Article 6WWD3 Torvalds states the obvious: file systems should be case-sensitive

Torvalds states the obvious: file systems should be case-sensitive

by
Thom Holwerda
from OSnews on (#6WWD3)

Apparently, the Bcachefs people are having problems with case-folding, and Linus Torvalds himself is not happy about it. Torvalds holds the only right opinion in this matter, which is that filesystems should obviously be case-sensitive.

Case-insensitive names are horribly wrong, and you shouldn't have done them at all. The problem wasn't the lack of testing, the problem was implementing it in the first place.

[...]

Dammit. Case [in]sensitivity is a BUG. The fact that filesystem people still think it's a feature, I cannot understand. It's like they revere the old FAT filesystem so much that they have to recreate it - badly.

Linus Torvalds on the LKML

It boggles my mind that a modern operating system like macOS still defaults to being case-insensitive (but case-preserving), and opting to install macOS the correct way, i.e. with case-sensitivity, can still lead to issues and bugs because macOS isn't used to it.
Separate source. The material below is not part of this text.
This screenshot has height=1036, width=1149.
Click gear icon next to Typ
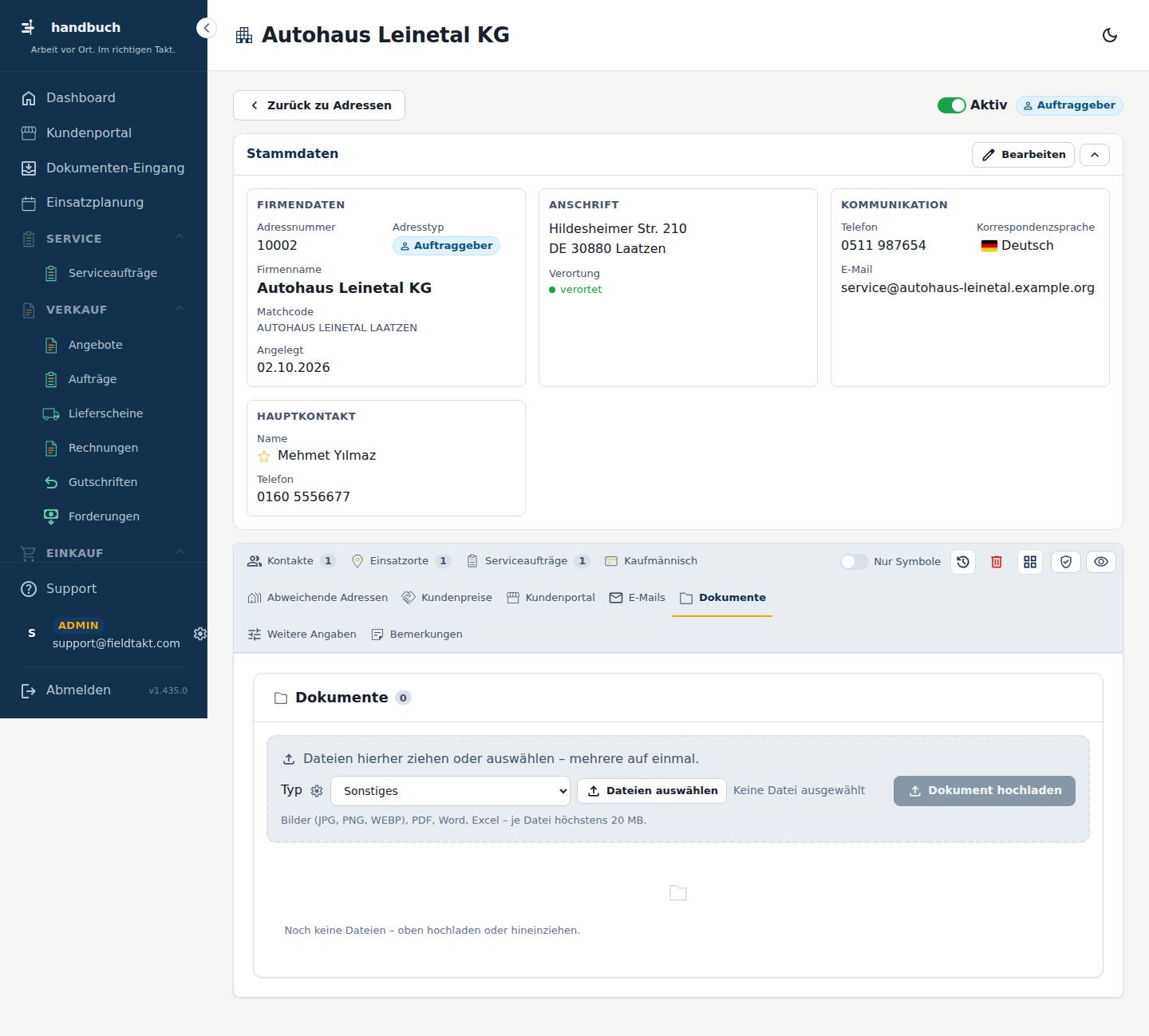click(317, 791)
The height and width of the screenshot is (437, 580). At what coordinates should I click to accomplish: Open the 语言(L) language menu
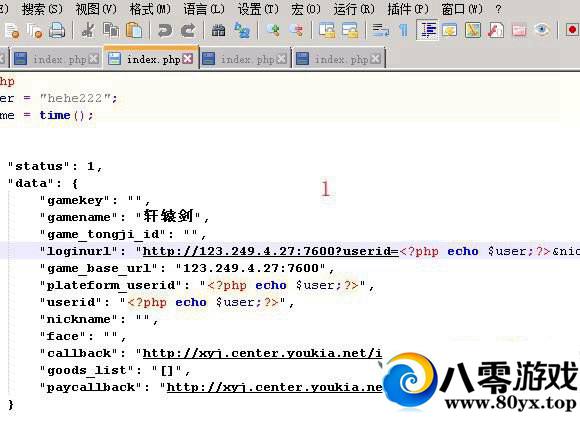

In 2025. Windows' NTFS is at least case-sensitive, but apparently Win32 applications get all weird about it; if you have several files with identical names save for the case used, Win32 applications will only allow you to open one of them. I'm not sure how up to date that information is, though.

Regardless, the notion that Readme.txt is considered the same as readme.txt is absolutely insane, and should be one of those weird relics we got rid of back in the '90s.